LIFE CHANGES IN A (UN)SUSTAINABLE WORLD
journal of culture, politics and innovation
call for papers
“Glocalism”, a peer-reviewed, open-access and cross-disciplinary journal, is currently accepting manuscripts for publication. We welcome studies in any field, with or without comparative approach, that address both practical effects and theoretical import.
All papers should be sent to: email@example.com
Articles can be in any language and length chosen by the author (abstract and keywords in English).
Deadline: September 30, 2023. This issue (2023, 3) is scheduled to appear at end of November 2023.
Direction Committee: Arjun Appadurai (New York University); Daniele Archibugi Birkbeck, University of London); Seyla Benhabib (Yale University); Sabino Cassese (Scuola Normale Superiore); Manuel Castells (Universitat Oberta de Catalunya); Fred Dallmayr (University of Notre Dame); Anthony Giddens (London School of Economics and Political Science); Sheila Jasanoff (Harvard University); Hans Köchler (University of Innsbruck); Alberto Martinelli (Università degli Studi di Milano); Anthony McGrew (La Trobe University, Melbourne); Alberto Quadrio Curzio (Università Cattolica del Sacro Cuore); Saskia Sassen (Columbia University); Amartya Sen (Harvard University); Gayatri Chakravorty Spivak (Columbia University); Alain Touraine (École des Hautes Études en Sciences Sociales).
the topic of this issue
life changes in a (un)sustainable world
edited by M. Magatti (Università Cattolica del Sacro Cuore)

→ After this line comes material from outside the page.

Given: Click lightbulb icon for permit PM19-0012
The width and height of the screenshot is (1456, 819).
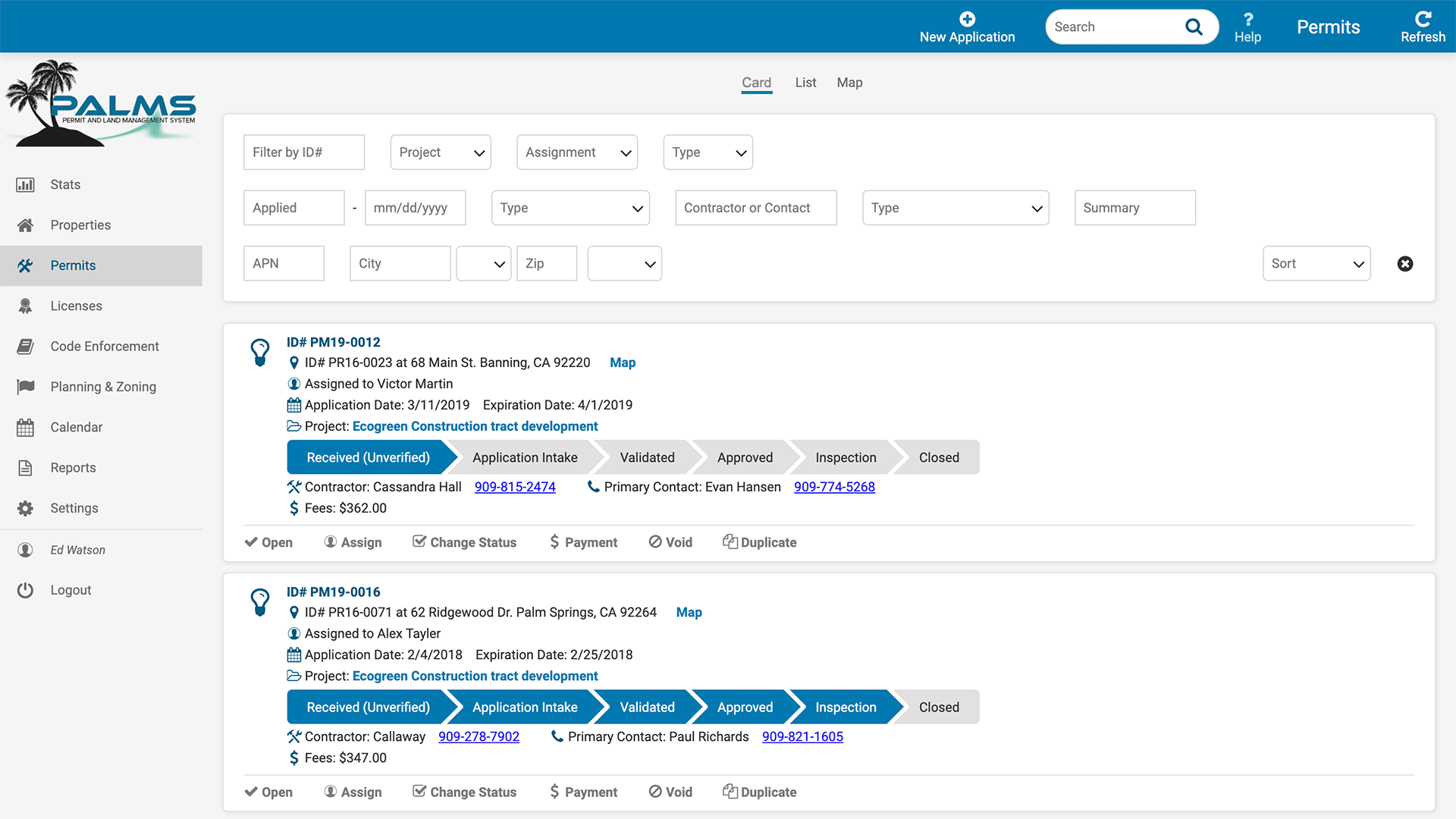Looking at the screenshot, I should click(x=260, y=353).
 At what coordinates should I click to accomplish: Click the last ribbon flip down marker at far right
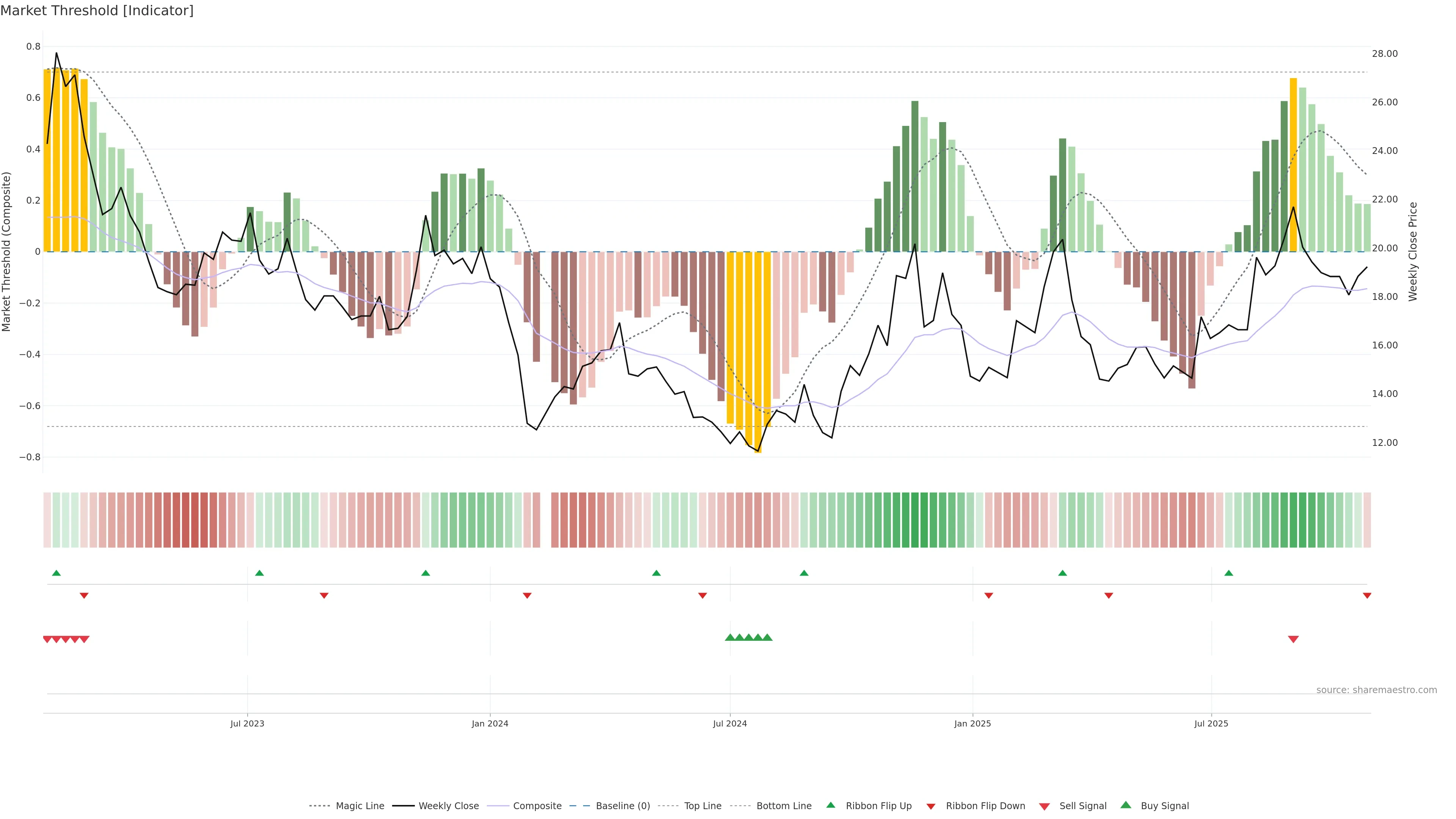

Under the spell of globalization and democratization, there was the great expectation that the world would become a better place through the spread of growth and wealth, democracy, and participation as well as individual rights and emancipatory politics. Thirty years later, we see a world of increasing disorder and turmoil, but also one with new hopes for a change of paradigm.
A great portion of the economically underprivileged population has been lifted out of absolute poverty, especially in the non “Western” world, and has fuelled a new desire for active participation. In fact, economic and social inequalities are skyrocketing due to the rise and dominance of the super-rich class. The gap between the top one per cent and the rest of the population is widening, loosening the social bond which social peace and prosperity are built upon. This diminishes people’s confidence in politics and especially the regulatory power of the State. The situation is worsened by ongoing waves of crises we face globally at various levels. Abrupt weather events due to climate change, bursts of regional conflicts that may escalate to a global level, recurrent pandemic emergencies and ongoing migration and refugee crises are all entangled with the side effects of economic growth: pollution, exploitation of natural resources and habitat, financial crisis etc. The global risk society redefines not only power relations between nations and supra-national institutions, but also class relations at the national and trans-national level. At the same time, it calls for a paradigmatic change that envisions new and more sustainable ways of life, the reduction of inequalities, and new forms of political participation and organization.
Given these major challenges, in a (un)sustainable world, how should life opportunities and different normative views on them be considered? How do structural transformations affect social inequality? Which socio-cultural visions might sustain the social change needed to overcome these major problems?